The PNP algorithm is organized in a hidden deep-learning layer, such as LSTM or RNN, consisting of positive and negative neurons in the hidden layer. Figure 3 shows the PNP algorithm concept. Both neurons receive the precipitation as input. Positive neurons analyze the increasing factor of the water flow in the river, while negative neurons analyze the decreasing factor. There is a line connected between the negative and positive neurons called the conveyor belt, which delivers the results of each neuron to the next node and provides past precipitation information. Through this process, we can reflect the amount of river emissions during the residence time. The conveyor belt provides the calculated value from the previous neuron to the next neuron. This is similar to the cell state in LSTM, which completely removes the cell state's information. However, unlike the cell state, the conveyor belt maintains the information and transfers it to the next neuron. Finally, when the last positive and negative neurons finish calculating, two results are generated from one node of the PNP hidden layer. Figure 4 shows the positive and negative neuron configuration diagram.

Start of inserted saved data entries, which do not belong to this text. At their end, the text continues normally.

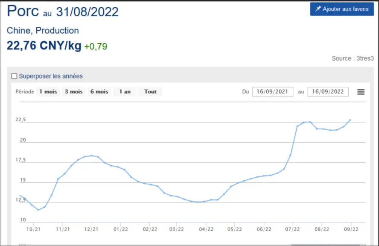Open the chart hamburger export menu
Viewport: 379px width, 246px height.
pyautogui.click(x=361, y=92)
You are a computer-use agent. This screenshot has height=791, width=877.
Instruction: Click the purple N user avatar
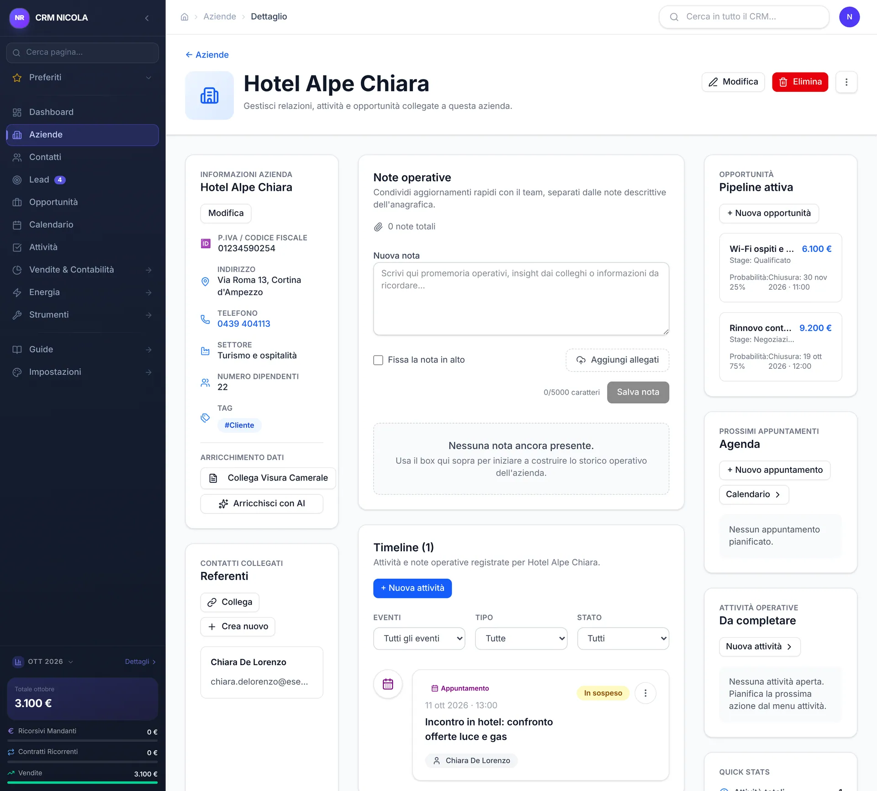(x=849, y=17)
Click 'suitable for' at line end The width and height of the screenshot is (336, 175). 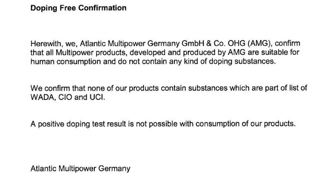coord(280,52)
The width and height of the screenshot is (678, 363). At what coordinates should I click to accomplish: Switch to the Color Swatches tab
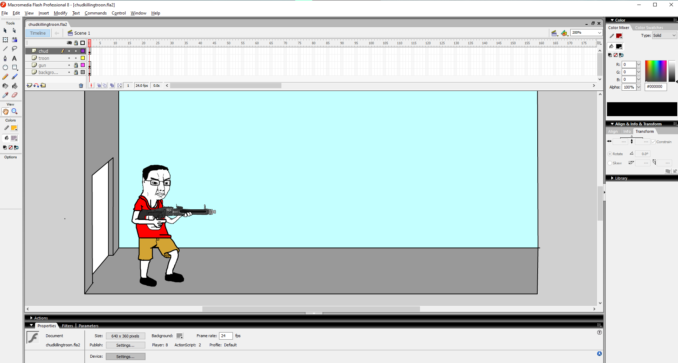coord(649,28)
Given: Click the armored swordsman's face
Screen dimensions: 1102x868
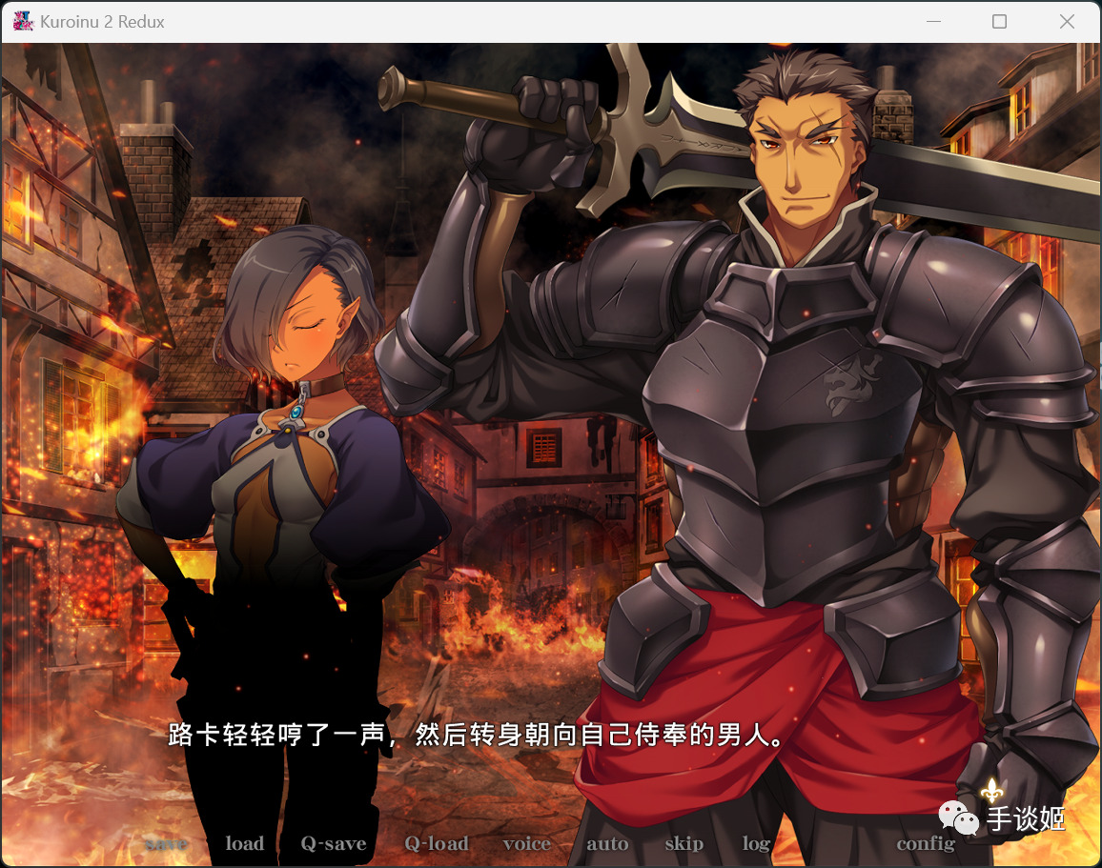Looking at the screenshot, I should [x=801, y=163].
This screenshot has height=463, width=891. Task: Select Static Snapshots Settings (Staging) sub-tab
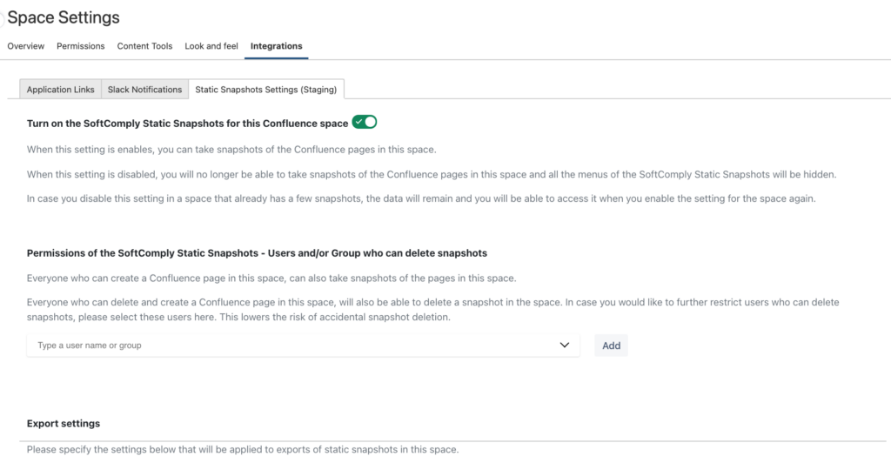pyautogui.click(x=266, y=89)
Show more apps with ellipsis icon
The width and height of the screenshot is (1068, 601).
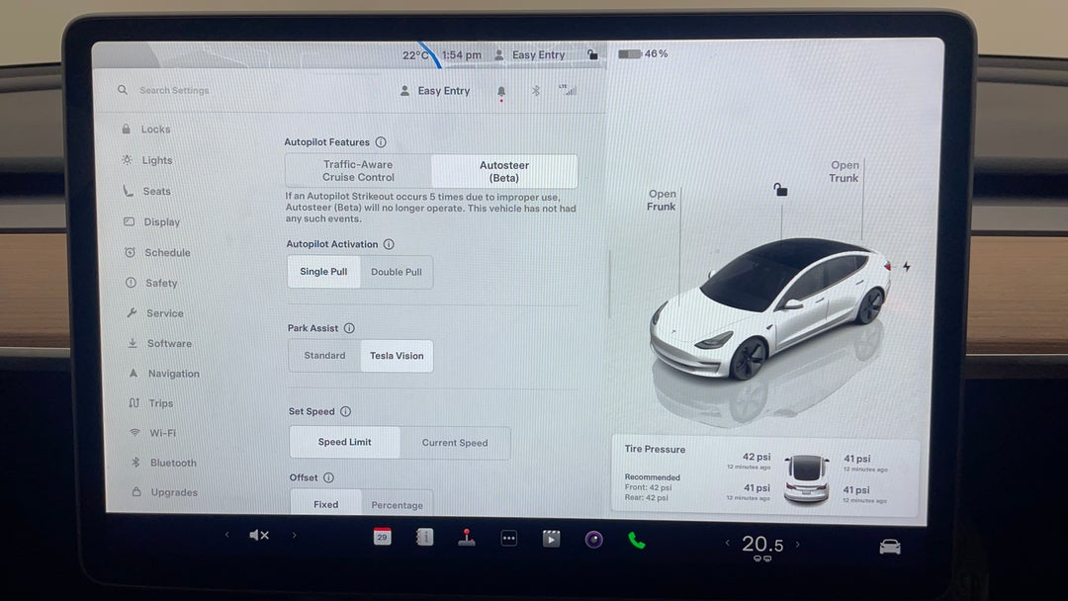(x=508, y=539)

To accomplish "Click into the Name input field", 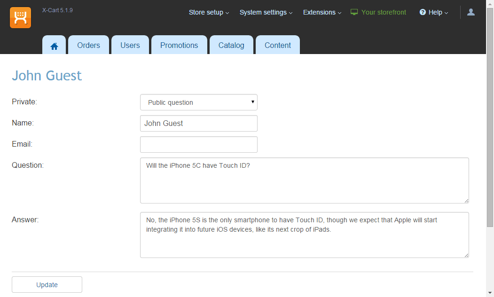I will tap(199, 124).
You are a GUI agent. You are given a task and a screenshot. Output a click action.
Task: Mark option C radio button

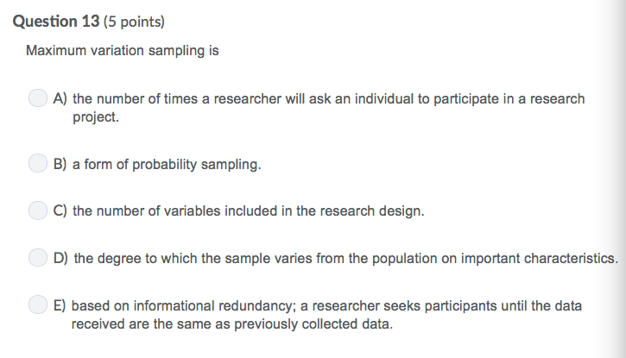point(38,210)
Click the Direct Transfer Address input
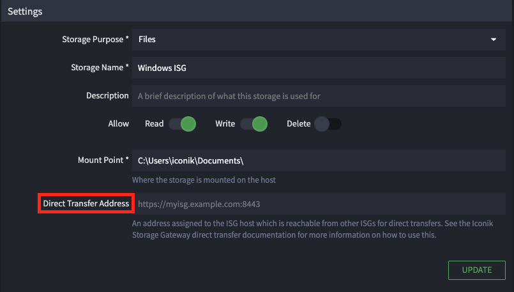514x292 pixels. coord(319,204)
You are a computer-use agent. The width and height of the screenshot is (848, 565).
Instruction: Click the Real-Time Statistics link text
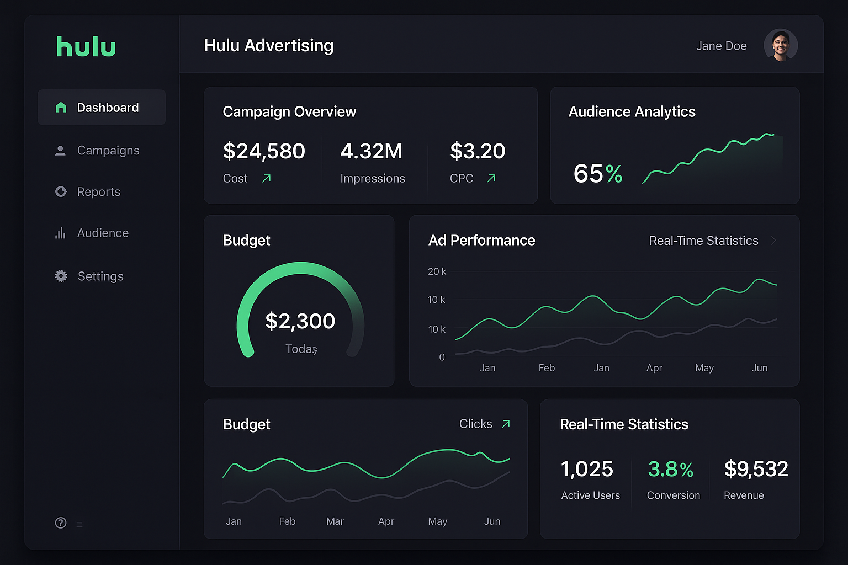tap(703, 241)
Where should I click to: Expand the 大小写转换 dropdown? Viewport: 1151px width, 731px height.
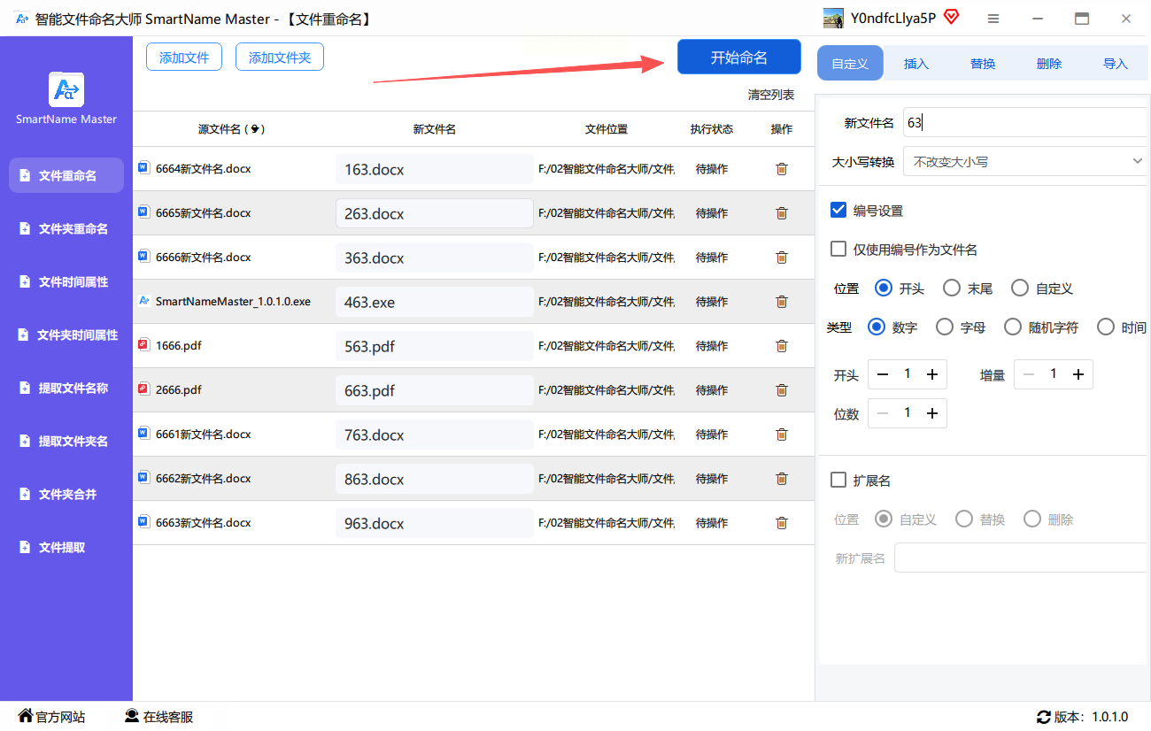pyautogui.click(x=1025, y=162)
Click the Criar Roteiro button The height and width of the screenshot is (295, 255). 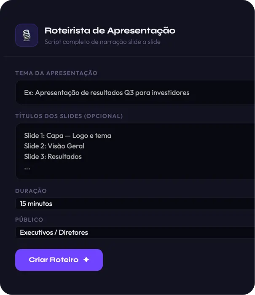[59, 260]
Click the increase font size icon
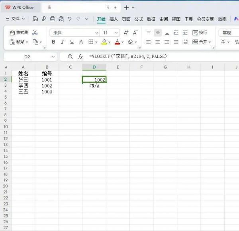This screenshot has height=231, width=239. click(126, 33)
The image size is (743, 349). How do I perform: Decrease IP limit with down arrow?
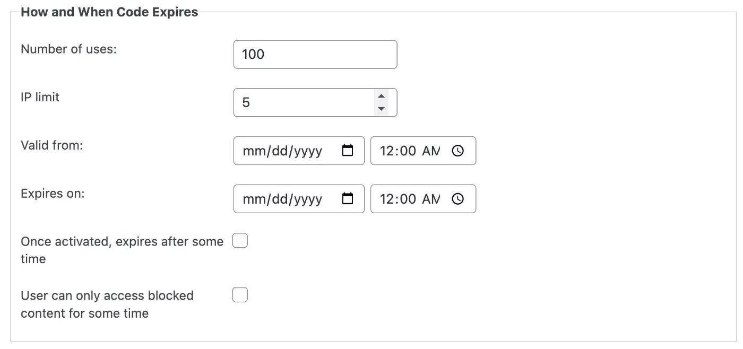point(381,109)
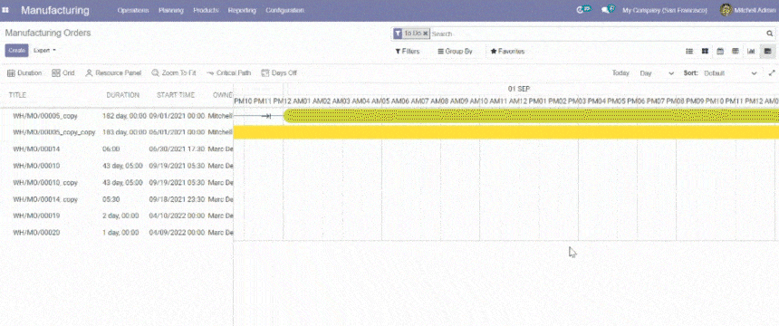Open the apps grid menu icon
The height and width of the screenshot is (326, 779).
(5, 10)
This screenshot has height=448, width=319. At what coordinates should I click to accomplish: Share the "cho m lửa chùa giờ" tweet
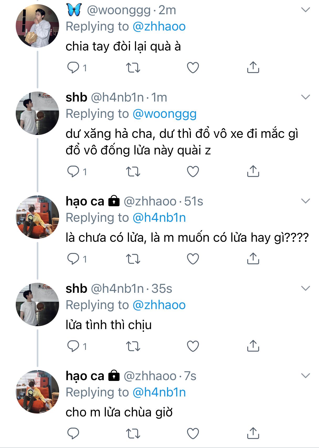(253, 433)
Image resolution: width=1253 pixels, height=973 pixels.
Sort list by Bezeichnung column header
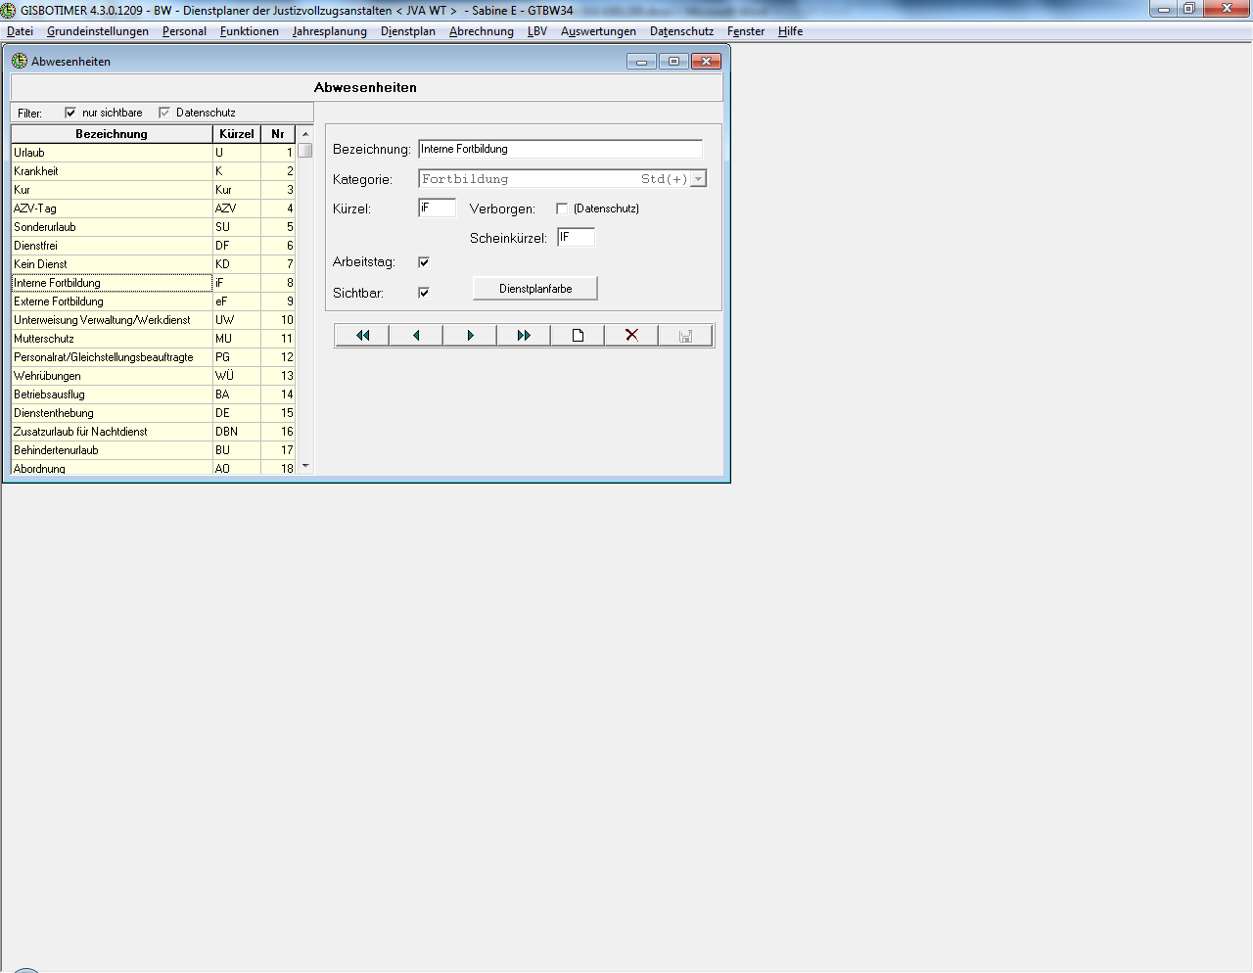click(x=112, y=134)
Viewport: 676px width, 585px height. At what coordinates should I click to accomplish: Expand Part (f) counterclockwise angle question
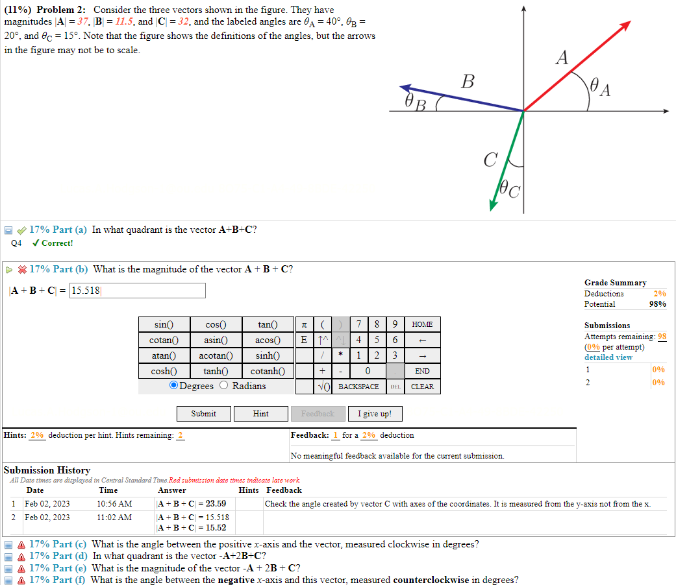click(8, 580)
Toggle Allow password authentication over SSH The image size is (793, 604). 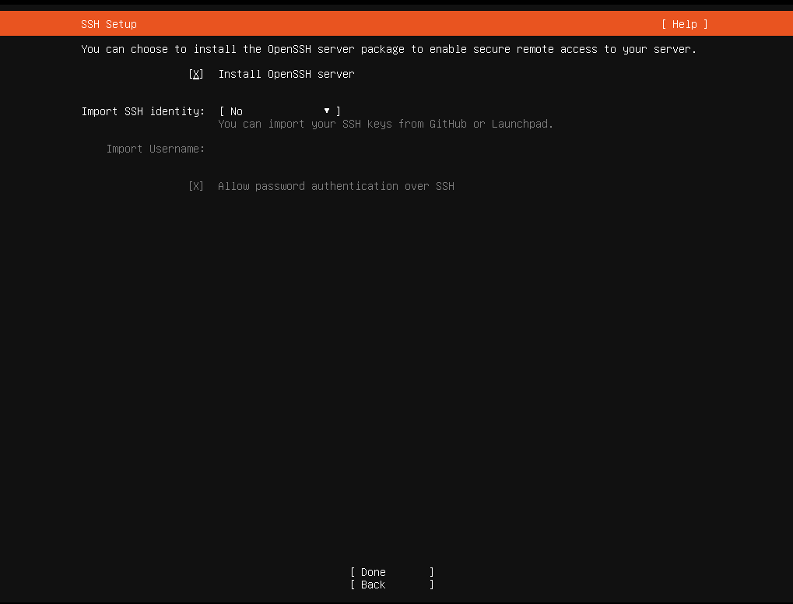(195, 186)
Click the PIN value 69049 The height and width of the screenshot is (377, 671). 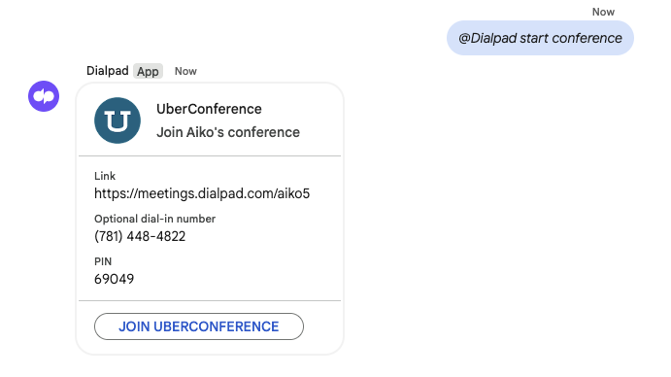[115, 279]
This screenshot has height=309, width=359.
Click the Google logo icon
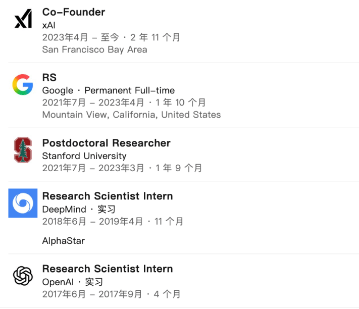pos(23,85)
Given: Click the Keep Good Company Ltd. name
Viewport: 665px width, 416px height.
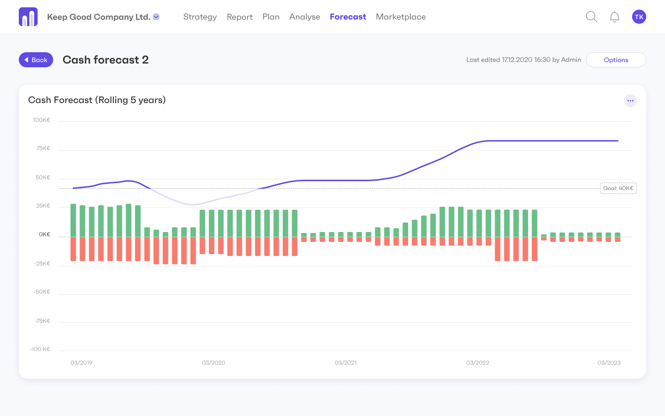Looking at the screenshot, I should pyautogui.click(x=99, y=17).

The positive and negative neurons are calculated in four steps: input, judgment, application, and transfer. The first step of the positive neuron is the input step, which is given to the neuron and multiplied by the weighted value \(w\). The second step is the judgment by applying the \(sigmoid\) function, using the value one if the need is high and zero if it is low. The third step is the application step, which adds the value of the sigmoid function, the positive bias term, \({b}_{p}\), and the value from the previous positive conveyor belt. Finally, in the fourth step, we remove a negative element by applying a rectified linear unit (ReLU) function to the value calculated in the third step. The values removed by the ReLU are transferred to the conveyor belt and the next neuron. The negative neuron follows the same process through the second computational step, but in the third step, \({b}_{n}\) is added to the negative bias term rather than the positive bias term, \({b}_{p}\). The fourth step is applied to prevent the quantity value. Equations (1)–(4) show the calculation of positive neurons, while Equations (5)–(8) show the calculation of negative neurons.
$${fs}_{p} = I\times {w}_{p}$$
1
$${ss}_{p}=sigmoid\left({a}_{p}\right)\times {fs}_{p}$$
2
$${ts}_{p}={ss}_{p}+\left|{b}_{p}\right|+{PCb}_{(t-1)}$$
3
$${Ls}_{p}=Relu\left({ts}_{p}\right)$$
4
$${fs}_{n} = input\times {w}_{n}$$
5
$${ss}_{n}=sigmoid\left({a}_{n}\right)\times {fs}_{n}$$
6
$${ts}_{n}={ss}_{n}+\left|-{b}_{n}\right|+{NCb}_{(t-1)}$$
7
$${Ls}_{n}=-Relu(-{ts}_{n})$$
8
In Equations (1)–(8), \({fs}_{p}\) and \({fs}_{ n}\) are the first step in the PNP algorithm computational process, \({ss}_{p}\) and \({ss}_{n}\) are the second step, \({ts}_{p}\) and \({ts}_{n}\) are the third step, and \({Ls}_{p}\) and \({Ls}_{n}\) are the final step. \({w}_{p}\) and \({w}_{n}\) are the positive and negative weighted values, respectively. \({a}_{p}\) \(\text{a}\text{n}\text{d} {a}_{n}\) are the positive and negative sigmoid functions, respectively. \({b}_{p}\) and \({b}_{n}\)are the positive and negative bias terms, respectively. \(I\) is the input data, \({PCb}_{(t-1)}\) represents the previous positive conveyor belt value, and \({NCb}_{(t-1)}\) represents the previous negative conveyor belt value.